Ma vorrei spingermi oltre. Stiamo condannando a morte decine e centinaia, di donne, bambini, uomini, colpevoli del peggiore reato ai nostri occhi, quel reato non contemplato da alcun codice: il reato di povertà e disperazione. Ci siamo scandalizzati, in passato, quando i nostri connazionali erano sfruttati e maltrattati nei paesi in cui erano emigrati. Alziamo la voce a difendere – giustamente – i nostri concittadini quando si trovano in difficoltà all’estero. I migranti no; non sono esseri umani? Sono numeri fastidiosi? Restino lì, alla mercé del loro destino e se muoiono, la nostra coscienza fa finta di non sapere e non vedere. E, con una coscienza ispessita, li accusiamo di essere clandestini o anche terroristi. È una visione disumana della nostra presunta civiltà e anche della politica e di un sistema sociale ed economico da ripensare alle radici.

Non possiamo andare avanti così. Semplicemente non possiamo. Se non ce ne occupiamo, andiamo incontro alla disgregazione delle nostre società, apparentemente perfette, tra “apericene” e vacanze al mare o in montagna. Dobbiamo rendere attuale qui, ora, l’utopia del Vangelo, quella del samaritano che non era un credente ebreo ma che Gesù pone come esemplare di discepolanza. E, il Vangelo ci dice che saremo giudicati sull’amore anche dello straniero. Gesù sta dalla parte del samaritano non da quella del prete. Ed è stato ucciso per questo. C’è, in effetti, un nuovo clericalismo, quello di pensare a se stessi, difendere se stessi e i propri steccati. Sulla croce di Gesù è stato crocifisso ogni egocentrismo e ha trionfato l’amore per gli altri. Da quella croce sgorga un grido: siete tutti fratelli, amatevi gli uni gli altri. E – potremmo aggiungere – avete sufficiente intelligenza per risolvere i problemi che sorgono tra voi!
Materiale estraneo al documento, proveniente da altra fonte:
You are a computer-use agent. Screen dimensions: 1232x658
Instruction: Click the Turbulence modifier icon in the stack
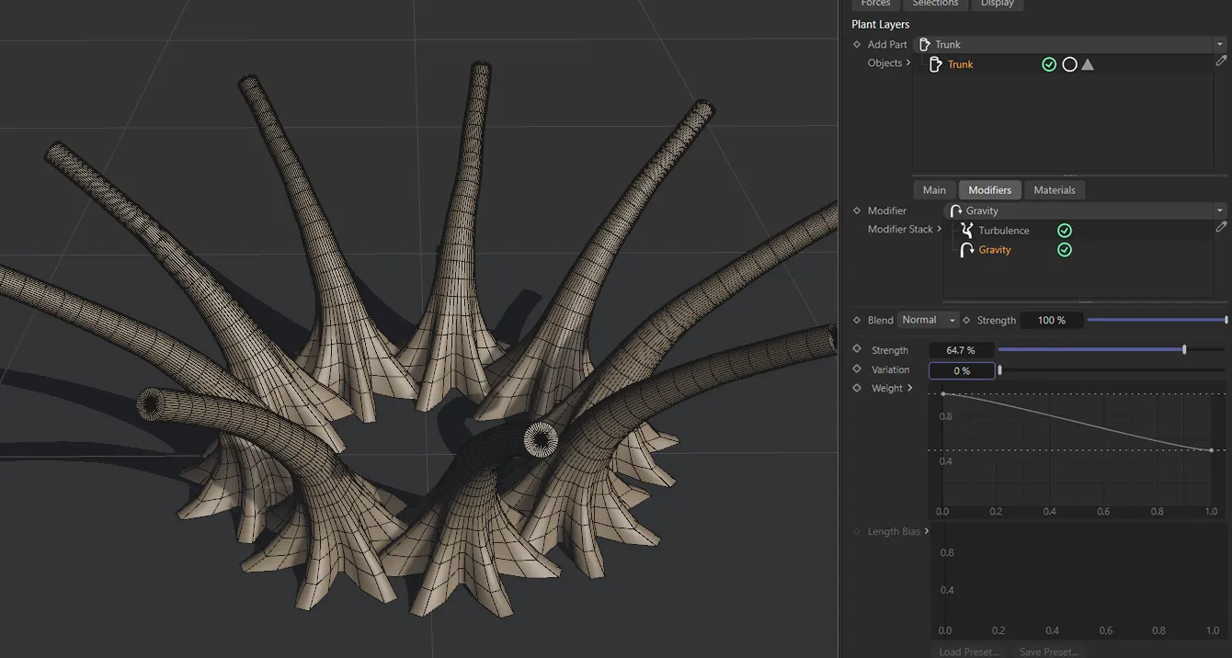tap(965, 230)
Non dimentichiamo che siamo figli dell’unica grande famiglia umana.

Questa coscienza è quella che la pandemia ci sta insegnando. Come non si può dividere il clima, così pure non si possono dividere i popoli. Ognuno di noi è figlio/figlia di Dio e tra di noi siamo fratelli e sorelle, tutti collegati. La nostra unità è più forte dell’individuo. Ce l’hanno detto diversi decenni fa: “Un battito di ali in Brasile provoca un uragano in California”. L’avevamo dimenticato. Il Covid 19 ce lo ha ricordato. Il Noi è più forte, più saldo, più capace di umanità e fraternità del mio io individuale ed egoista.

È certo una verità evangelica. Ma è umanistica, quella segnata dalla triade, fraternità, libertà, uguaglianza. Dobbiamo fare in modo che nessuno e nessuna sia escluso. Anche quando è difficile. Ma nulla è impossibile all’amore. Per il nostro caso basti un esempio: i corridoi umanitari. La Comunità di Sant’Egidio ha avuto il coraggio di realizzarli. Per amore contro ogni rassegnazione. Tutti dobbiamo attivarci: la società civile, le religioni, la Chiesa, i politici, gli intellettuali… è necessario alzare la voce ora, affinché la barbarie abbia fine e l’umanità vinca. Solo questo è davvero importante.